• [Stored data]:
▼

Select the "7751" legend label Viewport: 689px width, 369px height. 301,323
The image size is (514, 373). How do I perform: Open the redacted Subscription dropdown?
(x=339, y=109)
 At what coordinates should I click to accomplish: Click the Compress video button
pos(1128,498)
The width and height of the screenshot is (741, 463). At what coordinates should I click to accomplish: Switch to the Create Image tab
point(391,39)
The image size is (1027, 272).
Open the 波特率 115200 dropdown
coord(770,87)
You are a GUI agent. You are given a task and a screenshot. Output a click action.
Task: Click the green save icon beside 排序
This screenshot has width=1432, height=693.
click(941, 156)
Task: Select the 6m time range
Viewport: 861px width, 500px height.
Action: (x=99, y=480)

▲

• [HOW TO COMPLETE THIS TASK]:
This task calls for an exact reproduction of the lines that start at the one containing "Task: Select the 6m time range" and continue to the end of the entries above.

• [RESULT OF THIS TASK]:
Task: Select the 6m time range
Viewport: 861px width, 500px height.
Action: (x=99, y=480)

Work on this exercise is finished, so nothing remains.